Psychosocial conditions
Capacity and coping appraisal
Regarding the capacity variable, only 1 study assessed the role of capacity on ACPG [30]. This study defined capacity as “I have the ability to do this” and found that capacity was the main predictor of maintaining social distancing (B=0.09; 95% CI, 0.0 to 0.27) and intention to stay at home (B=0.63; 95% CI, 0.46 to 0.80) [30]. One study also showed that coping appraisal was associated with social distancing [32].
Leisure activities
Only 1 of the included studies assessed the role of the type of leisure activities in ACPG [43]. That study showed that people who generally participated in cultural and art activities in their leisure time (mean, 4.275; SD, 0.499) and those involved in social (mean, 4.249; SD, 0.525) and tourism-related activities (mean, 4.223; SD, 0.482) exhibited more adherence to preventive guidelines [43]. Furthermore, those who participated in leisure activities along with their families showed high preventive behaviors. In contrast, those who spent their leisure time with friends of the opposite gender had low levels of precautionary behaviors [43].
Social norms
Only 5 studies showed significant positive associations between social norms and ACPG [26,30,31,54,60]. One of the studies, which used data from 2 cross-sectional surveys (n=2,000 in survey 1; and 2,003 in survey 2) in France, reported that social norms were significantly associated with ACPG (B=0.13, p<0.001 for survey 1; B=0.33, p<0.001 for survey 2) [54].
Trust
This intermediary social determinant subcategory is related to 2 concepts: trust in overnment and trust in social institutions (e.g., health workers, media, and hospitals). A study that used data from 2 cross-sectional studies (n=2,000 in survey 1; and 2,003 in survey 2) in France showed that trust in government (β=0.07, p<0.01 for survey 1; β=0.08, p<0.01 for survey 2) was significantly associated with ACPG [54]. Another study in Brazil found that trust in government (B=−1.200; 95% CI, −1.600 to −0.940), health workers (B=1.100; 95% CI, −0.770 to 1.500), and media (B=0.550; 95% CI, 0.280 to 0.820) were significantly associated with ACPG. Meanwhile, trust in hospitals did not show a significant association [38].
Psychosocial well-being
Only 1 study in Belgium showed that people who had low psychosocial well-being, including anxiety (B=1.85; 95% CI, 0.62 to 3.09), depression (B=2.99; 95% CI, 1.72 to 4.26), anger (B=2.74; 95% CI, 1.28 to 4.21), and social isolation (B=2.82; 95% CI, 1.58 to 4.05) reported less ACPG [61].
Social support
Social support was another determinant that significantly affected people’s ACPG [44,61]. Depending on the source (friends/family), social support decreased or increased adherence to self-quarantine at home. Thus, perceived social support from one’s family reduced the likelihood of poor adherence to stay-at-home orders (OR, 0.874; 95% CI, 0.803 to 0.950). However, the association between perceived social support from friends and adherence to stay-at-home orders was not significant (OR, 0.926; 95% CI, 0.849 to 1.010) [44].
Discussion
Although excellent progress has been made in vaccination, the best way to deal with this pandemic is adherence to preventive guidelines [66,67]. Successful implementation of the guidelines requires substantial engagement from citizens and communities.
ACPG Status
This review study aimed to identify the social determinants of ACPG in the general population. Our findings show that the status of ACPG varied in different communities. In some studies, adherence was high on average, while other studies reported moderate or low adherence. Interestingly, the findings of the review study indicated that higher-income countries such as the USA, France, and Canada had higher levels of adherence than low- and middle-income countries such as Uganda, Nigeria, and Indonesia. These differences may be related to various individual, communities, socio-cultural, economic, and structural factors.

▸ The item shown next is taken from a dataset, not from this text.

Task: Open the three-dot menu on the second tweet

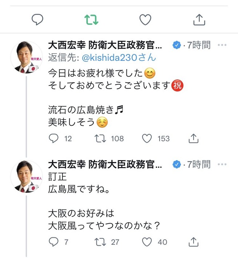Action: pyautogui.click(x=222, y=165)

Social Determinants of Health and ACPG
Structural social determinants
Contextual factors
The results of our review showed that at the level of structural social determinants, political inclinations and polarization were associated with ACPG. One study in the USA found that Democrats were 1.76 times more likely than Republicans to wear a face mask and 1.45 times more likely to avoid public spaces or crowds [6]. Participants identified as independent were less likely to wear a face mask than Republicans, though they were 1.23 times more likely to avoid public spaces or crowds [6]. One explanation for this finding is that people who have different political inclinations within a politicized society may follow different sources of information and guidance about COVID-19. Hence, they react differently towards risks, governmental preventive guidelines, and the necessity of adhering to preventive behaviors. This finding may also reflect different approaches and reactions of various political groups about collective strategies (as opposed to individual efforts) in society to promote health outcomes.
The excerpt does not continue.